Why did the Dow Jones industrial average break with weeks of losses, gaining 488.95 points, up 6.4 percent? The proximate cause appears to have been a symbolic one.
Adelphia Communications Corp. founder John Rigas, 77, and two of his sons were arrested Wednesday, charged with breaking securities laws and noncooperation with a Securities and Exchange Commission investigation into Adelphia's activities.
Americans do not often see rich men in white shirts being led off in handcuffs. But the real point of what occurred was the signal given by the U.S. government that it will take action when it believes corrupt management has occurred, resulting in massive losses on the part of shareholders, pensioners and other unwitting victims.
The Rigases are, of course, innocent until proven guilty. They met $10 million bail and are free again, and they are still able to afford expensive lawyers. No one is imagining that they are down to their last BMW. But their dramatic arrest might have inspired more than one CEO to think: "Given what we have done, that could be me; we're going to have to clean up our act."
Wednesday's rebound also coincided with conspicuous progress in Congress on legislation to make businesses and their auditors more accountable.
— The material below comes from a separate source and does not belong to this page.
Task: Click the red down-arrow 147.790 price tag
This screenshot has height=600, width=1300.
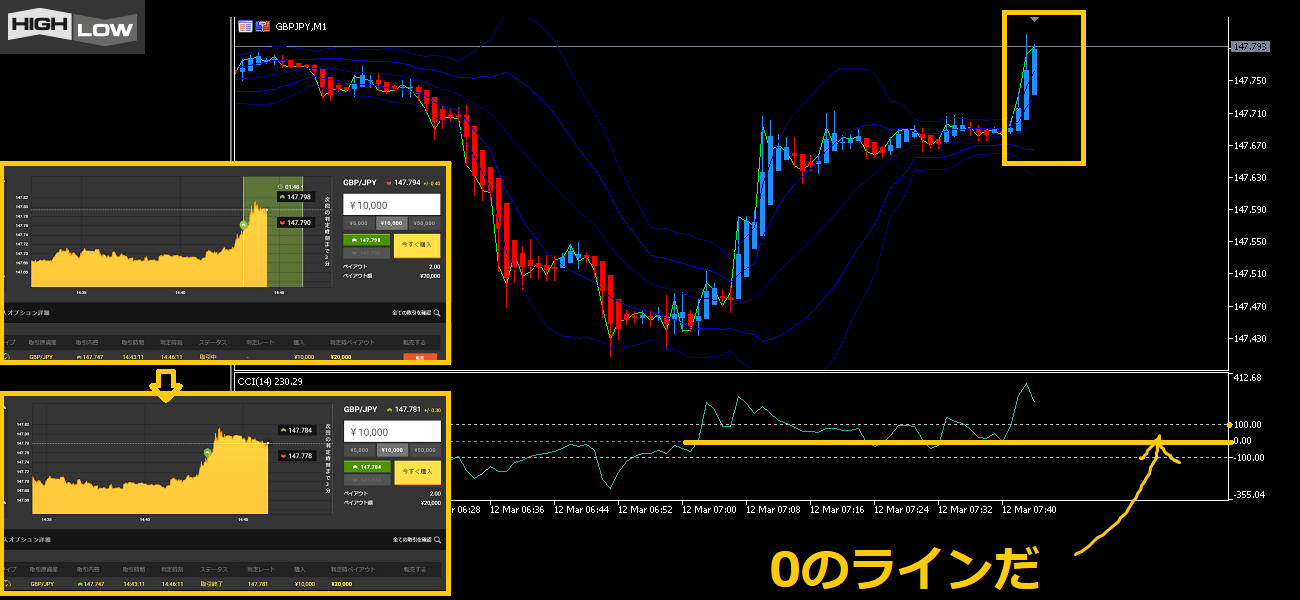Action: point(295,221)
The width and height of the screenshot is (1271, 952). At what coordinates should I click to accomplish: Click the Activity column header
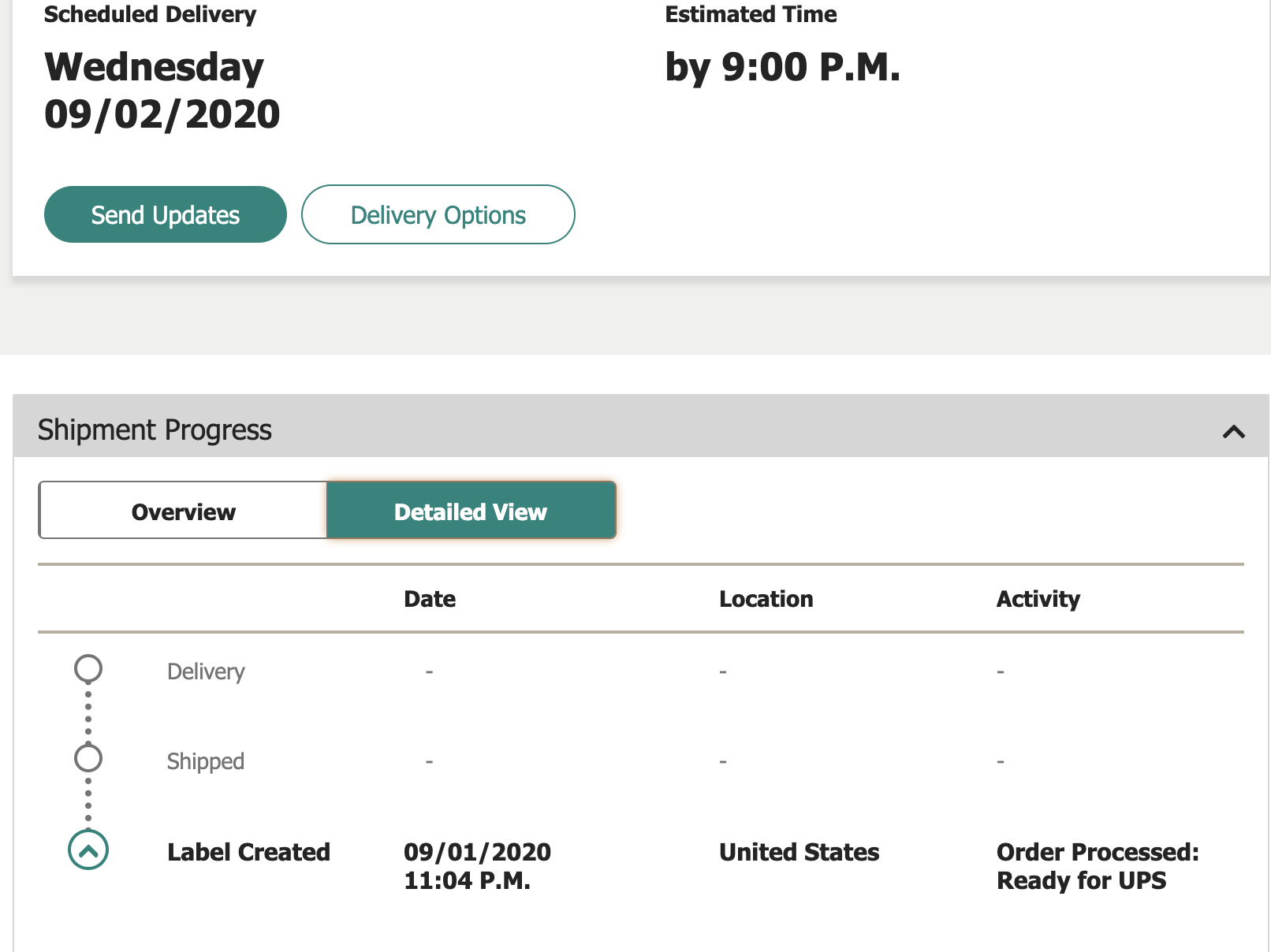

When signed into law by President Bush, the legislation could help to force a more conscientious approach by company and bank management, directors and accountants -- though the anomaly remains that members of Congress will still happily accept campaign contributions from the interests they profess to be reining in.
The rest of what is happening is not extraordinary -- and that is the good part. Money has to go somewhere. The redistribution of mutual fund, individual and pension fund holdings between equity stocks, bonds and cash is a constant, unending process.
One would like to think that money in the American economy flows to its most productive parts. Big state pension funds have apparently become a lot smarter post-Enron, no longer easily accepting investment counselor analyses of the soundness of particular companies, questioning balance sheets sharply themselves.
All in all, Americans can allow themselves to feel good about Wednesday's resurgence. But investors should never forget that the market can react to almost anything.
The South Korean stock market yesterday was pushed up by a report of the successful implantation of a cloned human embryo; it was also pushed down by a government investigation into insider trading in shares of the country's largest companies.
That is the nature of the beast: bear morphing into bull, bull morphing into bear, in minutes. But this week's events offer nervous investors some hope that the fluctuations in the immediate future will be fewer and farther between.